Now it was curiosity, a sprout pushing stone: she wanted to see what this child would become.
She knew the Vampire King’s tomb by heart, the path etched in her like a frost rune. The route lay like a thread through a labyrinth.
“Qianyue, do you know the name of the Vampire King that Frost Valor dealt with?” Tangxue asked, lifting her head like a bird catching wind.
“I don’t,” Qianyue said, the answer flat as a pond.
“Take a guess~” Tangxue teased, a ripple in still water.
“Qianyue can’t guess,” she said, shaking her head like a bellflower.

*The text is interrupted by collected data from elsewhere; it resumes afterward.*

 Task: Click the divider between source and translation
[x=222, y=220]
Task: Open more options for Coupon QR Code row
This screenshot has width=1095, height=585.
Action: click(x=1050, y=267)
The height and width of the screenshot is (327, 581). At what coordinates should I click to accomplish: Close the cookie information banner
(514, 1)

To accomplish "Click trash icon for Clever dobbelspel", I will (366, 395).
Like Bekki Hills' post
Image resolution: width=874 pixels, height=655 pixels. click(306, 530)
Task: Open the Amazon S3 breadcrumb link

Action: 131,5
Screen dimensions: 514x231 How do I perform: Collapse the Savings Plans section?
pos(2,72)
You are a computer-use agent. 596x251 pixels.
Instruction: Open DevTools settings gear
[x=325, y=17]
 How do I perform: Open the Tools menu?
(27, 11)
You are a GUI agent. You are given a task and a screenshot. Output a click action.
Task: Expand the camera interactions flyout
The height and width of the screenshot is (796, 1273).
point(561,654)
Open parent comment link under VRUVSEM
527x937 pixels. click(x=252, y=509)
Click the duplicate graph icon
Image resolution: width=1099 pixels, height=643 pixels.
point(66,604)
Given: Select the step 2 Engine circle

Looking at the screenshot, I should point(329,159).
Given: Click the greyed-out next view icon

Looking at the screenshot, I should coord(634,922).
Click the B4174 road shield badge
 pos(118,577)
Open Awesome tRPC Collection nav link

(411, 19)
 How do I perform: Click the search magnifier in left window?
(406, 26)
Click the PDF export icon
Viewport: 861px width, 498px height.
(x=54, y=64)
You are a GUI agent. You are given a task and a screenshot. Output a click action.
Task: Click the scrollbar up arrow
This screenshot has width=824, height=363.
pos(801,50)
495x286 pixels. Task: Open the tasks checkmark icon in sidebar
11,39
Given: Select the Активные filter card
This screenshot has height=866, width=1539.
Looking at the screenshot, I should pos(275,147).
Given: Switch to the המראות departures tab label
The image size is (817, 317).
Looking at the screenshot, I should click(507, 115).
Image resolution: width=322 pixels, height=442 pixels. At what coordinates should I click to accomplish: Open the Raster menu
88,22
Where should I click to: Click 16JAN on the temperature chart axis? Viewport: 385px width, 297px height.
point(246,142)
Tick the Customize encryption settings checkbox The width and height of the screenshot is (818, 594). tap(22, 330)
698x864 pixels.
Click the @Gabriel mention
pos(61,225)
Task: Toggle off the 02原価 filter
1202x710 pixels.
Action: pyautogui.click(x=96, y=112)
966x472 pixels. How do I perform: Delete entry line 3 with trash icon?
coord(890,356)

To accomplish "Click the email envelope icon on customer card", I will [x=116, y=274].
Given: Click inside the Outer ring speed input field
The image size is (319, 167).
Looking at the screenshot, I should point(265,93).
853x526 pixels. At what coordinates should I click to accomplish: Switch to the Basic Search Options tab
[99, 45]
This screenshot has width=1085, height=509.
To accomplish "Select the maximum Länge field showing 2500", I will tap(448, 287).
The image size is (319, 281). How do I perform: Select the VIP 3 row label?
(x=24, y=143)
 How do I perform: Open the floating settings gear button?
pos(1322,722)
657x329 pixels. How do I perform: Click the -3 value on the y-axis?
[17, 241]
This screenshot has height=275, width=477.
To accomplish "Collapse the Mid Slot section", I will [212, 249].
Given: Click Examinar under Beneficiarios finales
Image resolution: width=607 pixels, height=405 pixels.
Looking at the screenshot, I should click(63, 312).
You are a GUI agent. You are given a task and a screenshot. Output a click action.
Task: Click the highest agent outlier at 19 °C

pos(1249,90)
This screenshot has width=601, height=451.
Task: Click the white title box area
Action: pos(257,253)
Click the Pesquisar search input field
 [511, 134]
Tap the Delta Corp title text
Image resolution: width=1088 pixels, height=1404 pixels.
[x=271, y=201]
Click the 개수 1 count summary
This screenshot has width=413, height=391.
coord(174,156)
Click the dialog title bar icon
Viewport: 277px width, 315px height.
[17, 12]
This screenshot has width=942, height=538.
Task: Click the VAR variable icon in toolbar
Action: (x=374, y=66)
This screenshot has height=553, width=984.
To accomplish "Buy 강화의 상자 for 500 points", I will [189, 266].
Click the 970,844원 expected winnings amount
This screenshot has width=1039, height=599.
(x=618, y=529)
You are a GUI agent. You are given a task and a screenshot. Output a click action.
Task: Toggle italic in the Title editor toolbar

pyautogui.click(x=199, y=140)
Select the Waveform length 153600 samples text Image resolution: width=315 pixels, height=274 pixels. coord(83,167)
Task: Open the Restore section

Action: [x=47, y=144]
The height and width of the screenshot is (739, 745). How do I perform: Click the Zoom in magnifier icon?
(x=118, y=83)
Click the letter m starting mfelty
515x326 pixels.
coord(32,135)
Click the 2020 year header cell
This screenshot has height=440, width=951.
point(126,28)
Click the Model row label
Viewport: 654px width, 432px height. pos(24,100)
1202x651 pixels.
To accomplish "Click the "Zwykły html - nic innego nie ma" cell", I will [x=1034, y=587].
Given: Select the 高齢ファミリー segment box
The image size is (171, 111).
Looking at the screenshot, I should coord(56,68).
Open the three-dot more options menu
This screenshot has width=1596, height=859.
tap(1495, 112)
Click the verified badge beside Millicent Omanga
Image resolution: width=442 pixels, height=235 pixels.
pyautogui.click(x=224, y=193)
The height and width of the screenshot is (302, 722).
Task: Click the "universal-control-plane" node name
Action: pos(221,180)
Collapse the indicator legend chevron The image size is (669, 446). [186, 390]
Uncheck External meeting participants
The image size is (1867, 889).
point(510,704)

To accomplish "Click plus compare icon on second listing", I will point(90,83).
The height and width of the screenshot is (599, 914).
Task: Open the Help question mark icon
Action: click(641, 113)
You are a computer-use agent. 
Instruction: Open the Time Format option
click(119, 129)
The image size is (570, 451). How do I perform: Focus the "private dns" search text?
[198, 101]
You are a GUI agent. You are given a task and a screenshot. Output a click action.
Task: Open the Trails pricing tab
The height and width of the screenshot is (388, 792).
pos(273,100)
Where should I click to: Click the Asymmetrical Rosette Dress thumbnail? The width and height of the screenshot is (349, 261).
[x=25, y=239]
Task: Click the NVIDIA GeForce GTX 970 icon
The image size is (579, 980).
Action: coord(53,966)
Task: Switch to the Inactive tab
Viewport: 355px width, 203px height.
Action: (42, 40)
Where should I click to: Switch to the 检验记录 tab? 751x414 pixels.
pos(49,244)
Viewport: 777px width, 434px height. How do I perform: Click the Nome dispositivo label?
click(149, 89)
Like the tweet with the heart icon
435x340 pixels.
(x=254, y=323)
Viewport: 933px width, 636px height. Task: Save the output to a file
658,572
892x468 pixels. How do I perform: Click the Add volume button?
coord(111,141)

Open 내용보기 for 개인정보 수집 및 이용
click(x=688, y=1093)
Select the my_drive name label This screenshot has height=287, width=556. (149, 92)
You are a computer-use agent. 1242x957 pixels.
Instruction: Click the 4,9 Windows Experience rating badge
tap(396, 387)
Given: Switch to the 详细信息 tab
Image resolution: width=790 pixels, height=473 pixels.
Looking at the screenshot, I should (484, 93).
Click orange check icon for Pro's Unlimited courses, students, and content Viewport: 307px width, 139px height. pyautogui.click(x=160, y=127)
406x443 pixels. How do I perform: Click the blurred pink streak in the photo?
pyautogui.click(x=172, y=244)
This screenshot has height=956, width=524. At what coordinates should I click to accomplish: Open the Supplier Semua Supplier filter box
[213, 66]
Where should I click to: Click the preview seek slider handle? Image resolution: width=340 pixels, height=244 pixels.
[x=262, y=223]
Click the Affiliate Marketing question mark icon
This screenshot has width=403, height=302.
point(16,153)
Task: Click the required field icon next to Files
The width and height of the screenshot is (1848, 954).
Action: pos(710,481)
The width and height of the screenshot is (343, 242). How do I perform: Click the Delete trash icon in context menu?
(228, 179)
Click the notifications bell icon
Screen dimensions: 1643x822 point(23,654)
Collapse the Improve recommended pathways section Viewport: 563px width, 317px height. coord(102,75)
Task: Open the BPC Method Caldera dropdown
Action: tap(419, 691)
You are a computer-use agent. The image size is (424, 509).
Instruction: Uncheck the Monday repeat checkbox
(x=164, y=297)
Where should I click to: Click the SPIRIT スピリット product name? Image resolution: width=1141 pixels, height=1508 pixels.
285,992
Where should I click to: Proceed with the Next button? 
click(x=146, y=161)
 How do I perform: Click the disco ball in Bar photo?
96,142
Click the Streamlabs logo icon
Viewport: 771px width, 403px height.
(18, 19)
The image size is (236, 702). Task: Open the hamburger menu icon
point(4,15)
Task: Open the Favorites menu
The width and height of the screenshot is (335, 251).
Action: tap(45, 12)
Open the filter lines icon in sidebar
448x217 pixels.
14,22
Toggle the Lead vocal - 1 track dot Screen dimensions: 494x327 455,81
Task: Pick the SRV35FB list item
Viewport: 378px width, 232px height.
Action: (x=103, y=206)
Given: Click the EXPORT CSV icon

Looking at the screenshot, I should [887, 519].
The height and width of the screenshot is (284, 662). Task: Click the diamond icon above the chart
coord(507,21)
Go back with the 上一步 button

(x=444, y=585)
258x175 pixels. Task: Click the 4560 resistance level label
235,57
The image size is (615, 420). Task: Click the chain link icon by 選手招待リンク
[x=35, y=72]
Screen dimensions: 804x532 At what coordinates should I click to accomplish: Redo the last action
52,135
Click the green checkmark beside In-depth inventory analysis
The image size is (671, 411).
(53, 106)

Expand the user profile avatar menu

“I don’t know either,” Tangxue admitted, a smile thin as moonlight. “So I want to see her tomb. It’s in the deep of the City of Woe, far from the gate.”
“Qianyue wants to go with big sister!” Her eagerness flared like a spark in dry straw.
“If so, no mischief,” Tangxue warned, voice soft as velvet but edged like a blade. “Or I won’t take you.”
“Mm! Qianyue is always good.” Her promise sat bright as a polished coin.
“Good children don’t pry,” Tangxue muttered, the words drifting like smoke.
Deeper in the City of Woe lay the royal heartland, rings of stone like a coiled dragon. The Vampire tombs rose there, built into the marrow of the city like bones.